Dorothy Loudon is such a gifted actress! Most of you probably know her from her Tony Award winning performance in the original production of Annie in the role of the wickedly funny Miss Hannigan.. In the timespan between Annie and Ballroom, her next Broadway musical, Dorothy's life was turned upside down.

When asked in 1977 what it meant to win her Tony Award, Dorothy replied, "Like most winners I had mixed feelings: delight in this gift from my peers, sadness that actors are put in a competitive position. But what I treasured most was the look on my darling husbands's face, a pride and joy that overwhelmed me. When the award was announced, I didn't want to leave my seat. I just wanted to sit there with him and hold on to the moment. I felt it was something he and I had won together. Later we went to the Tony ball, ate the rubber eggs, danced the first dance together, came home and hugged each other, laughed a lot, then hugged again and held tight. I suppose we'd have done that anyway but the award made our evening special."

"Less than a month later he died. Now when I look at my Tony, and I do, what I remember is that wonderful moment together."

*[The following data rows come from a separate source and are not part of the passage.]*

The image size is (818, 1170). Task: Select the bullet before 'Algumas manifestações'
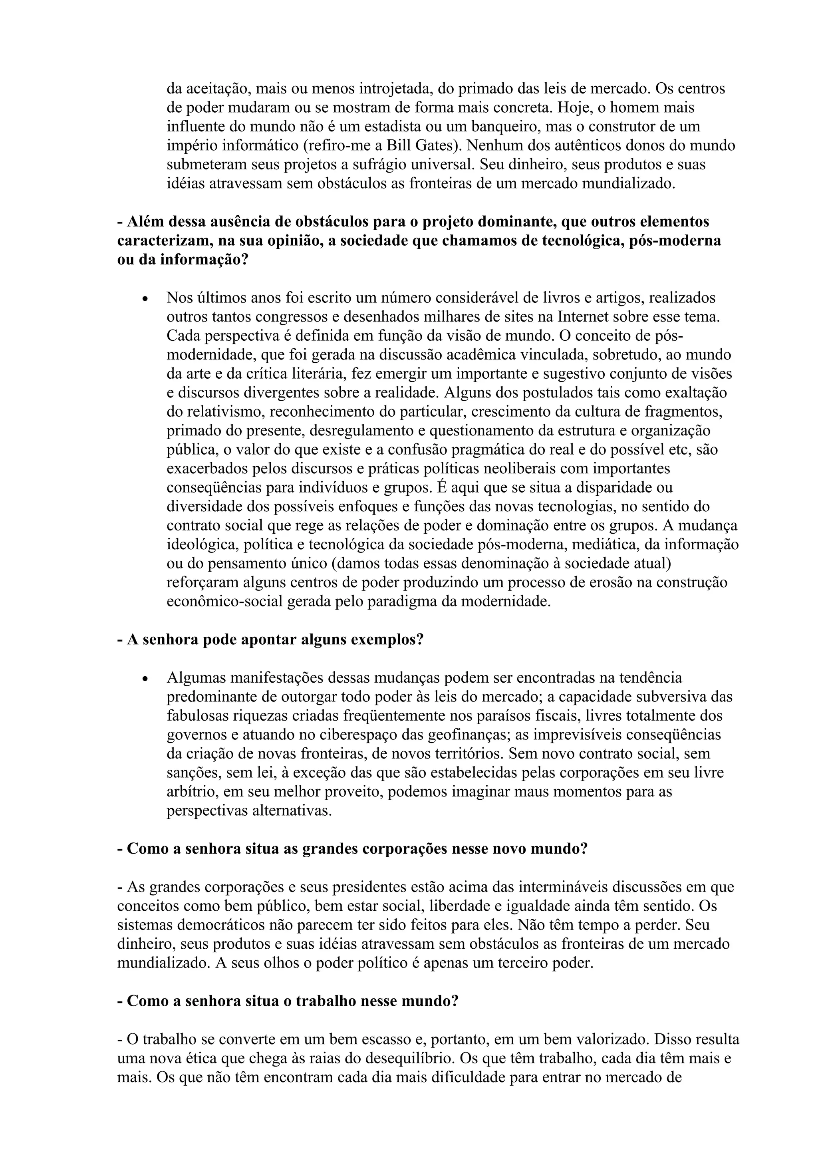coord(145,680)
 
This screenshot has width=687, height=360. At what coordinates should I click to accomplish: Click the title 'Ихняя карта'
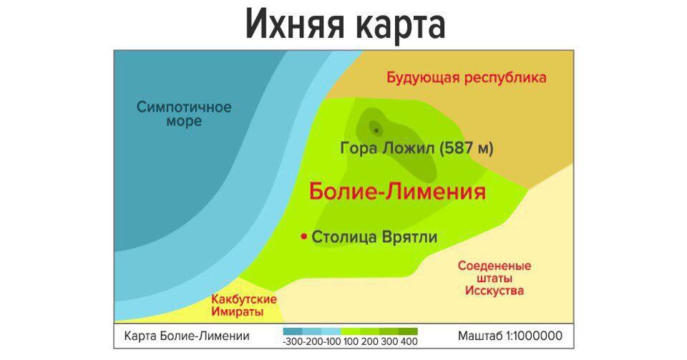click(x=345, y=24)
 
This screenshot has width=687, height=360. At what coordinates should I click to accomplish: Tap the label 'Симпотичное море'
click(x=184, y=114)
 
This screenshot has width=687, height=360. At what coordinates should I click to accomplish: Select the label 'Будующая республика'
click(x=466, y=78)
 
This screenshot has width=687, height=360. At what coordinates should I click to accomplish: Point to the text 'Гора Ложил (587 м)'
click(x=416, y=148)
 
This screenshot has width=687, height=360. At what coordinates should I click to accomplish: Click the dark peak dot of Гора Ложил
click(x=376, y=130)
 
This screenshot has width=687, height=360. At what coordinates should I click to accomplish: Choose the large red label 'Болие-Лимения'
click(x=397, y=192)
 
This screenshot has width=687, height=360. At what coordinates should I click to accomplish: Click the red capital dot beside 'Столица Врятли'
click(x=303, y=237)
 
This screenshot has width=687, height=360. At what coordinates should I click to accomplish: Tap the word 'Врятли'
click(x=409, y=238)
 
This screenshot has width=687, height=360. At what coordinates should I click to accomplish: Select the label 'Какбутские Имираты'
click(x=243, y=306)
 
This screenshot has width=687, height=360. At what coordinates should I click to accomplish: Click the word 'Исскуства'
click(x=494, y=291)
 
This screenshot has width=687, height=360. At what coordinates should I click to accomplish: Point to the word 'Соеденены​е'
click(x=494, y=266)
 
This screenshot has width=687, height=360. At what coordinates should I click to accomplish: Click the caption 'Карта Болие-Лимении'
click(x=187, y=336)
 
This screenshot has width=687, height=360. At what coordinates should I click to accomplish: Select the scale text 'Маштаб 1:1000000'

Dorothy continued doing her performance in Annie, despite her tragic loss. A year or so later, Michael Bennett approached her to do Ballroom, his eagerly awaited musical after the Chorus Line triumph. The initial problem was that Ballroom is about a woman dealing with widowhood, and there was talk that Dorothy might find the work and the subject material too emotionally draining. She agreed to go to the "workshop" for several weeks to try it out.

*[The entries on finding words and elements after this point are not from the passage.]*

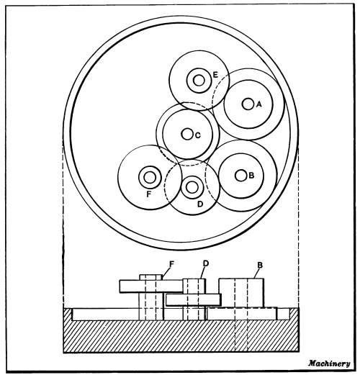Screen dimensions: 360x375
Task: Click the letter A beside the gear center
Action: (x=258, y=104)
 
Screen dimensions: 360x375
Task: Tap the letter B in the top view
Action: (x=251, y=176)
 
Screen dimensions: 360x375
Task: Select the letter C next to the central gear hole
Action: (x=198, y=135)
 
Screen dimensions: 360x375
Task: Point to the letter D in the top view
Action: (x=200, y=204)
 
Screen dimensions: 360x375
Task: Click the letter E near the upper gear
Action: (x=215, y=75)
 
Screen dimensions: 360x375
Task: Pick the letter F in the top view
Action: (x=149, y=194)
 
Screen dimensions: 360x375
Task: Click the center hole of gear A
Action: (x=248, y=104)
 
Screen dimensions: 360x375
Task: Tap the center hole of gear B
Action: (x=240, y=176)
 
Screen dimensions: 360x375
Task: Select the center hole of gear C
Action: (x=187, y=134)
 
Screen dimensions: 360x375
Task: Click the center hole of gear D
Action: (x=192, y=187)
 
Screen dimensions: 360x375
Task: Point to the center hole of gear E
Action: (x=199, y=81)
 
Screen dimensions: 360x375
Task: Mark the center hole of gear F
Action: (x=150, y=178)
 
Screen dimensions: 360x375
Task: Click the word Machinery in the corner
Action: (x=329, y=363)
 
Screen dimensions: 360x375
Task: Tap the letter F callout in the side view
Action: (x=171, y=264)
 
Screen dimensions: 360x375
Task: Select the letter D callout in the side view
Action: (x=206, y=263)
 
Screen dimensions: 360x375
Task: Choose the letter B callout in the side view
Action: (x=260, y=265)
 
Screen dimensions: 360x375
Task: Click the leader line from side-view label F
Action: (x=166, y=273)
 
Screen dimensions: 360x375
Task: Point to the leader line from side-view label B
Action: (x=257, y=274)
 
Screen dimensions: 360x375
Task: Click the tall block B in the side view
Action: (x=241, y=293)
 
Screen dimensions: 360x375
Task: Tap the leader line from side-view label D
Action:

Dorothy treated the role of Bea, as a part, and did not create the role by pulling from her own personal experience. She felt that that would have been cheating anyhow.

Ballroom opened on Broadway with mixed reviews. Everyone expected Bennett to outdo himself after A Chorus Line and perhaps the reviews were a bit unfair. Regardless, the show was wonderful and enjoyable. Louden was thrilling to watch.

Still, knowing what she had gone through in the last eighteen months, we, the audience, could not separate the real from the stage in certain instances. The big eleventh hour number came in act two; the song is called "Fifty Percent." The song is about a woman who would rather deal with having just half a person than nothing at all. All I can tell you is that it was one of those magical moments in the theatre where your breath is taken away. Dorothy Loudon singlehandedly destroyed an entire audience nightly at the Majestic theatre. I can still hear the hush and then an audience screaming and cheering, and the love poured over the footlights. It was audience and performer sharing and caring about eachother. We applauded Bea and embraced Dorothy Loudon.

For those of you with the cast album, and knowing what I have just written, give a listen, and you will experience what I experienced that night on Broadway.

Dorothy Loudon, whereever you are, one more, Dorothy, one more musical.